Jika  seseorang sudah membiasakan diri dalam menulis, dan berkomitmen untuk selalu menulis setiap hari, menurut apa yang saya amati di group-group literasi, seakan ada saja yang mereka tulis, dari hal yang sederhana hingga ke hal-hal yang rumit bin njlimet, ilmiah, dan bahkan bernas. Hal ini yang mungkin masih menjadi masalah dan kendala bagi para rombongan penulis pemula dan amatiran seperti saya.

Di bulan-bulan lalu hampir setiap dua hari sekali ada saja tema yang bisa saya tulis, dalam sebulan paling tidak ada sekitar 15-19 buah tulisan yang saya hasilkan. Namun bulan kemarin (Juni) saya baru bisa memproduksi 5 judul tulisan, sungguh kemunduran yang sangat ekstrim. Untuk bangkit dari keterpurukan tidak menulis ternyata juga tidak mudah, perlu semangat dan asupan gisi literasi untuk mencairkan kebekuan otak. Di bulan Juli hingga saat ini baru tulisan ini yang berusaha saya buat. Dan saya bertekad tulisan ini harus sampai di titik paragraf terakhir.
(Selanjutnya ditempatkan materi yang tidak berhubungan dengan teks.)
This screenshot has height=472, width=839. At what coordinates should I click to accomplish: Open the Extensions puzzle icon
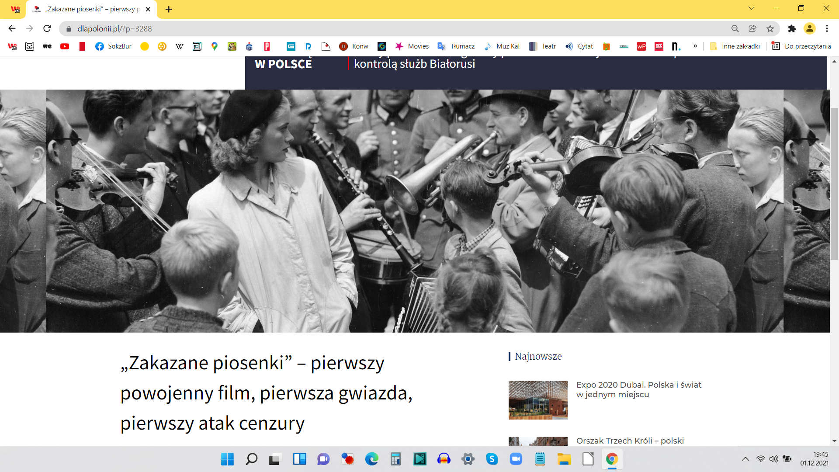[x=792, y=28]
Menilik dari kebekuan saya dalam menulis ada beberapa sebab yang bisa saya petakan, diantaranya adalah:

Pertama, kurangnya tekad untuk selalu menulis setiap hari. Ya, benar tekad ini sangat menentukan seseorang untuk menulis, dan saya kira bukan hanya dalam hal menulis saja, semua hal membutuhkan kata tekad. Jika tidak ada kata tekad, maka selamanya kita tidak akan melakukan apapun kecuali hanya kesia-siaan belaka.

Kedua, Kurangnya istiqamah dalam menulis. Jika seseorang sudah mengikrarkan diri menjadi penulis, atau setidaknya punya keinginan menulis, maka sifat istiqamah ini sangat penting sekali. Usahakan setiap hari harus menulis, sesibuk apapun jangan sampai berdiam diri tanpa menulis sedikitpun, sebuah tema tulisan tidak harus jadi dalam satu waktu dan tanpa berpindah tempat duduk, kita bisa menuliskannya secara bertahap, yang penting istiqamah setiap hari.
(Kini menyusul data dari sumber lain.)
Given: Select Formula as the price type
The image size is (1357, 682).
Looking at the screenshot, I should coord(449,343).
Ketiga, Kurang asupan gizi dalam membaca. Aktivitas membaca memang tidak ada kaitannya dengan aktivitas menulis secara langsung,tetapi diakui atau tidak tanpa membaca seseorang akan kebingungan mau menulis. Membaca di sini tidak hanya sekedar membaca buku, namun membaca dalam arti lebih luas lagi yaitu melihat lingkungan dan sekeliling kita. Jika seseorang mau menulis tentu ia harus pintar-pintar membaca.
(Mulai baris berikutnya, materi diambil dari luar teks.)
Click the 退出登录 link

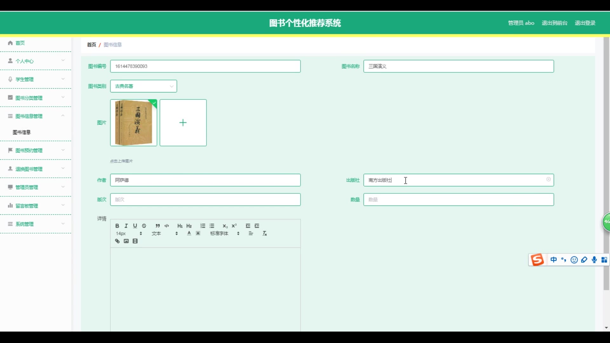[x=585, y=23]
Keempat, malas beli buku. Mungkin ini bisa dikatakan sesuatu yang mengada-ada, atau hanya sekedar mitos atau pun iklannya bakul buku dan penulis, tapi menurut pengalaman saya pribadi, saya punya tekad menulis karena saya banyak membeli buku. Dengan membeli buku akhirnya terbit dalam hati saya keinginan untuk menulis, walau hasil tulisan saya belum sebanyak buku yang saya beli, tetapi dari kecintaan beli buku ini akhirnya memantik kecintaan saya dalam menulis. Mendapatkan sebuah buku memang tidak hanya dengan cara membeli, bisa jadi dari hadiah teman, pinjam dari teman, pinjam dari perpustakaan dan beragam cara lainnya, namun yakinlah dengan banyak membeli buku maka keinginan menulis itu akan muncul, setidaknya begitulah yang selama ini saya yakini.

Demikian beberapa hal yang saya rasakan ketika menghadapi bencana kebuntuan menulis itu melanda. Walau secara teori saya mampu mendeteksi faktor dan sebab kebuntuan saya dalam menulis, tetapi lagi-lagi saya tetap kesulitan dan gagal jika mengalami masa kebuntuan. Karena pada dasarnya jika ingin menulis jangan banyak berteori dan bermotivasi, cukup lakukan tiga hal saja, menulis, menulis, dan terus menulis. Jangan pernah berhenti menggerakkan jari, walau nanti yang muncul kata yang tak terbaca sekalipun. Wjdkvbkdslkmlkagds,rbhdvisjkan,,,,jkbdjhd.vdsj.ksafb. Salam Literasi.